Summit (supercomputer)


Summit or OLCF-4 is a supercomputer developed by IBM for use at Oak Ridge National Laboratory, capable of 200 petaFLOPS, making it the fastest supercomputer in the world from November 2018 to June 2020. Its current LINPACK benchmark is clocked at 148.6 petaFLOPS. As of November 2019, the supercomputer is also the 5th most energy efficient in the world with a measured power efficiency of 14.668 gigaFLOPS/watt. Summit is the first supercomputer to reach exaflop speed, achieving 1.88 exaflops during a genomic analysis and is expected to reach 3.3 exaflops using mixed precision calculations.

History

The United States Department of Energy awarded a $325 million contract in November 2014 to IBM, Nvidia and Mellanox. The effort resulted in construction of Summit and Sierra.
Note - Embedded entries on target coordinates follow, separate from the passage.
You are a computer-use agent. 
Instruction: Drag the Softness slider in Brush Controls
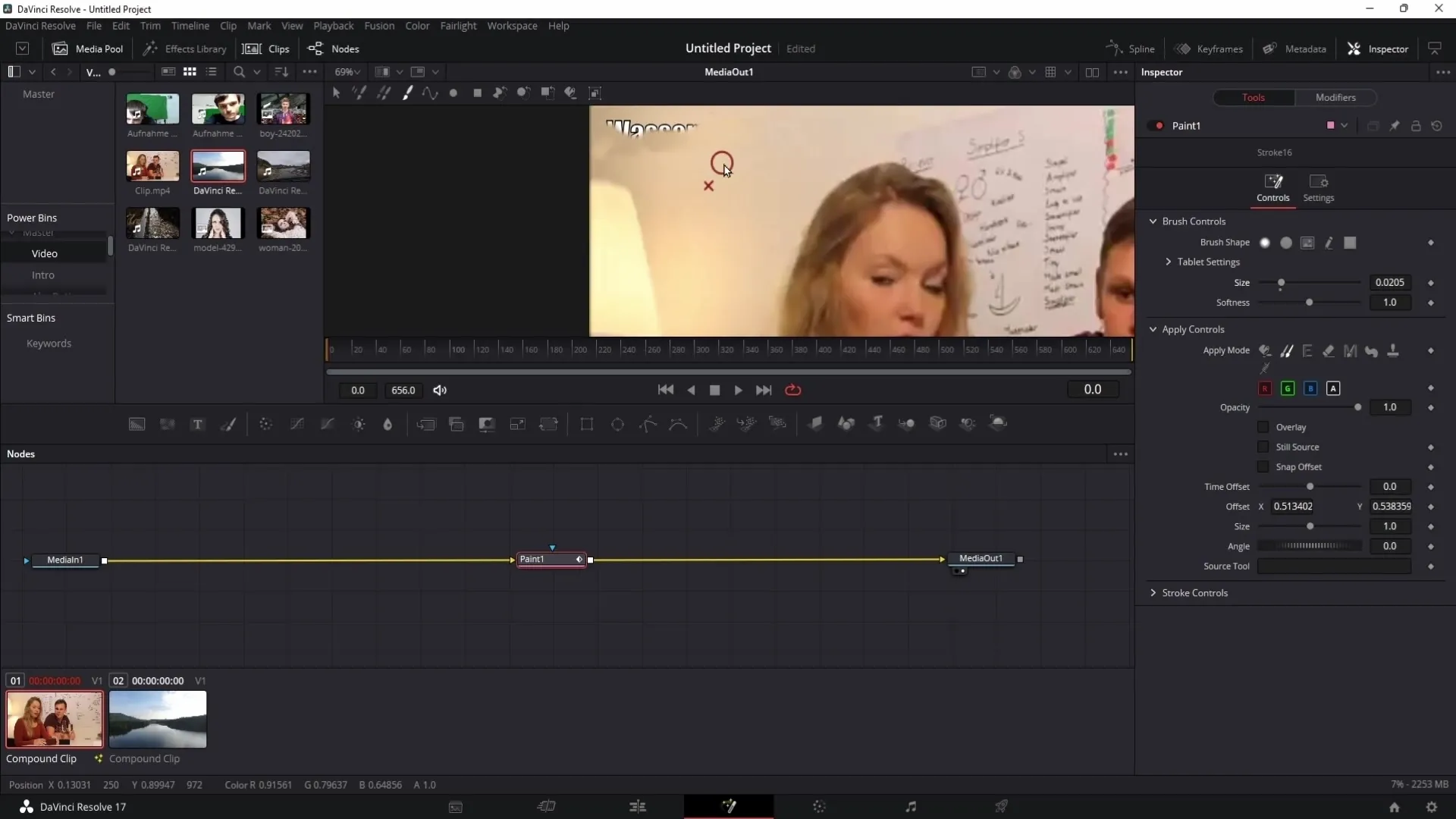(x=1310, y=303)

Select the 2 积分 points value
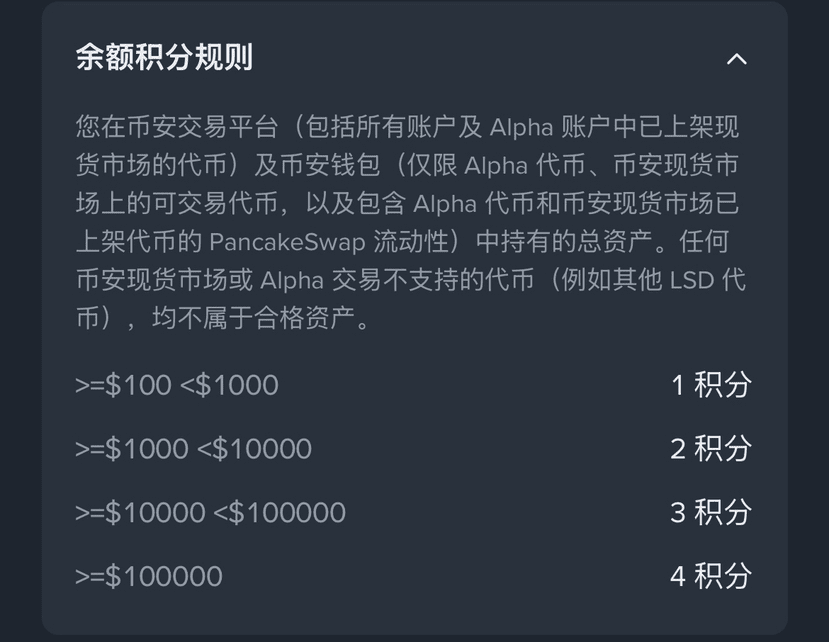click(x=710, y=449)
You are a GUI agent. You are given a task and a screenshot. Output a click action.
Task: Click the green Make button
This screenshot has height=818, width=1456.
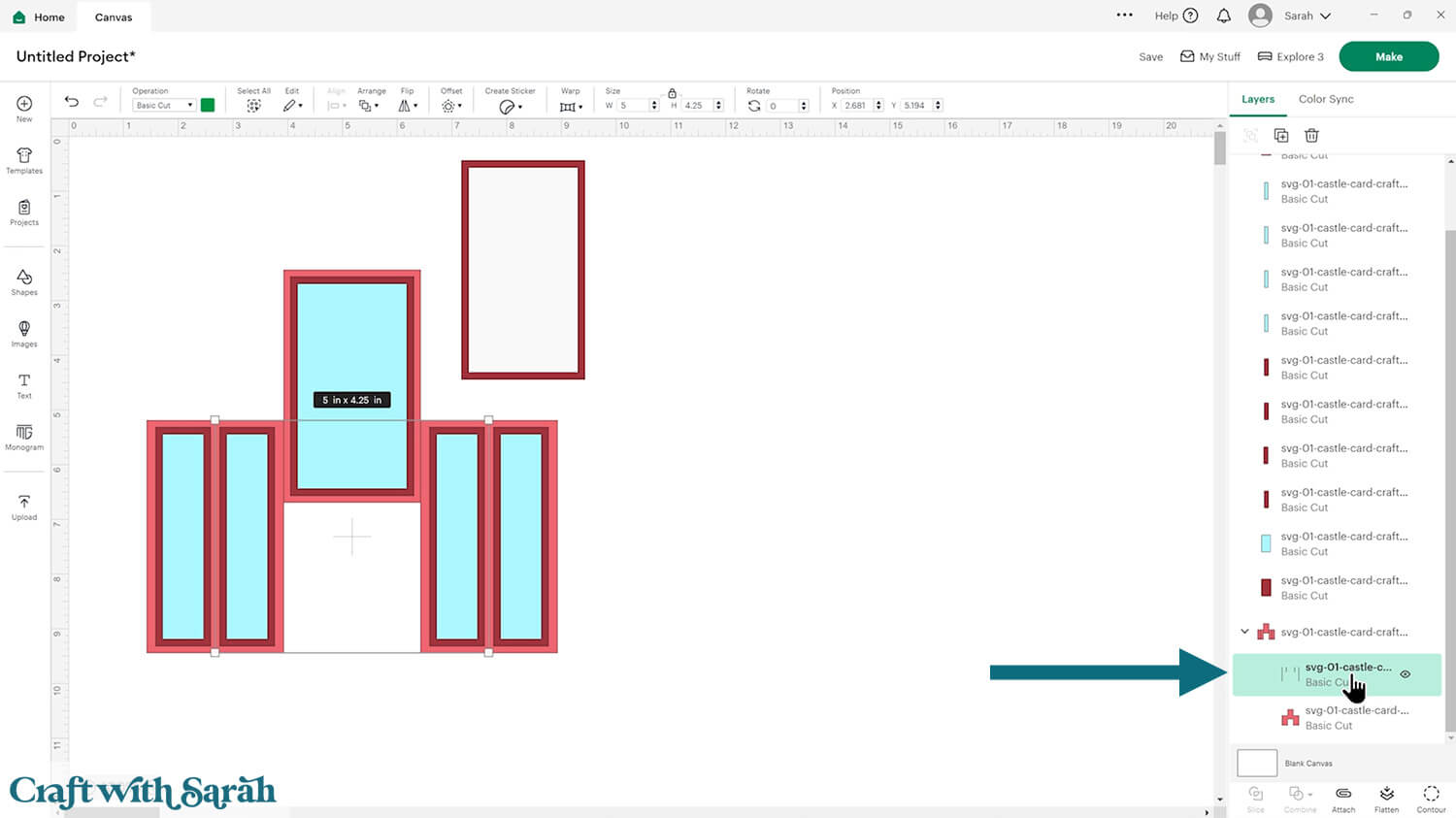1388,56
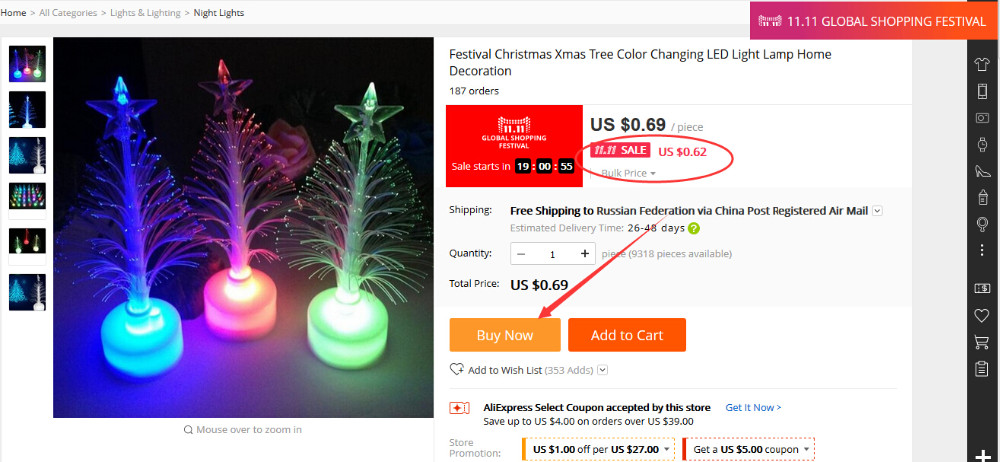This screenshot has width=1000, height=462.
Task: Click the green delivery time help icon
Action: (x=694, y=228)
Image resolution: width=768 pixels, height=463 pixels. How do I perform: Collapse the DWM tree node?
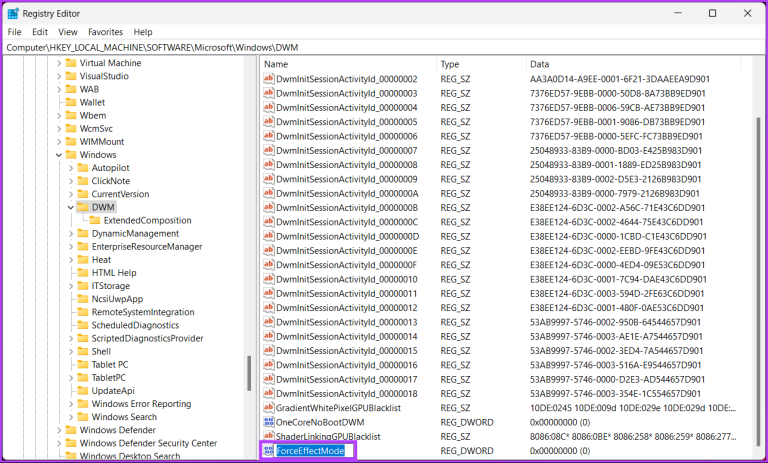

Summit is tasked with civilian scientific research and is located at the Oak Ridge National Laboratory in Tennessee. Sierra is designed for nuclear weapons simulations and is located at the Lawrence Livermore National Laboratory in California. Summit is estimated to cover the space of two basketball courts and require 136 miles of cabling. Researchers will utilize Summit for diverse fields such as cosmology, medicine and climatology.
In 2015, the project called Collaboration of Oak Ridge, Argonne and Lawrence Livermore included a third supercomputer named Aurora and was planned for installation at Argonne National Laboratory. By 2018, Aurora was re-engineered with completion anticipated in 2021 as an exascale computing project along with Frontier and El Capitan to be completed shortly thereafter.

Uses

The Summit supercomputer provides scientists and researchers the opportunity to solve complex tasks in the fields of energy, artificial intelligence, human health and other research areas.

Design

Each one of its 4,608 nodes has over 600 GB of coherent memory which is addressable by all CPUs and GPUs plus 800 GB of non-volatile RAM that can be used as a burst buffer or as extended memory. The POWER9 CPUs and Volta GPUs are connected using Nvidia's high speed NVLink. This allows for a heterogeneous computing model. To provide a high rate of data throughput, the nodes will be connected in a non-blocking fat-tree topology using a dual-rail Mellanox EDR InfiniBand interconnect for both storage and inter-process communications traffic which delivers both 200Gb/s bandwidth between nodes and in-network computing acceleration for communications frameworks such as MPI and SHMEM/PGAS.